TV host Sean Hannity also criticized Clinton’s handling of the comment, claiming that her laugh demonstrated a

[…] double standard in the way conservative women are treated versus liberals like Hillary Clinton.

Imagine the same thing had been said about Hillary Clinton during a Republican event, and the candidate failed to admonish the speaker. We’d be hearing about misogyny and violence against women from every major news outlet for the next decade.

But that’s a false equivalence considering Clinton has a vocal history of supporting women’s rights in a way that none of the GOP candidates have, a history that isn’t negated by a single momentary slip-up.
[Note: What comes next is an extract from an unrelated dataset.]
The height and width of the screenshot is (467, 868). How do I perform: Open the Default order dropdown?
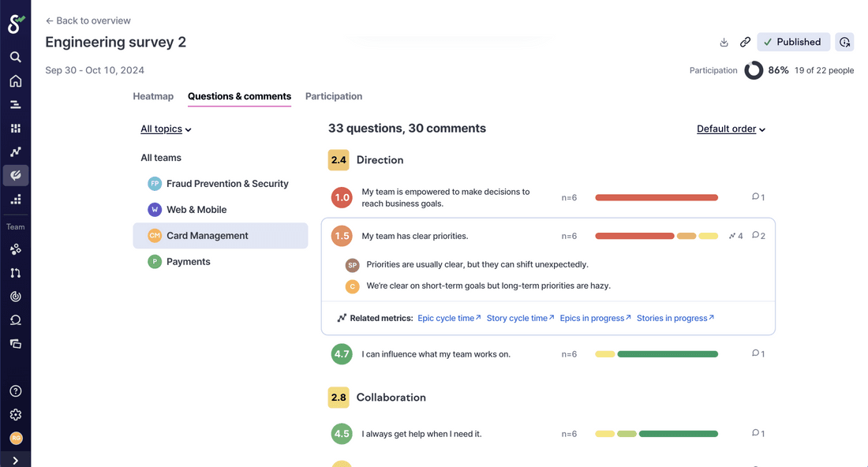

Donald Trump’s period shaming or the GOP candidates’ spectacular ignorance of female historical figures aren’t concerning just as isolated incidents; they’re concerning because they’re indicative of the party’s systemic sexism.

Besides, Clinton’s laughter and Trump’s hatred of high-profile women aren’t comparable—having an inappropriate spur-of-the moment reaction in which you appear to condone a remark made by someone else is very different from repeatedly criticizing women for their looks or biological functions.

The GOP has a lot of gall (or must think women have the attention span of goldfish) to respond to yesterday’s incident with a statement about the importance of protecting women. If women’s safety actually mattered to Republicans, they’d have a track record to prove it, one that wouldn’t include defunding Planned Parenthood. Don’t claim you’re a “party that stands up for women” when you only invoke our rights to take another woman down.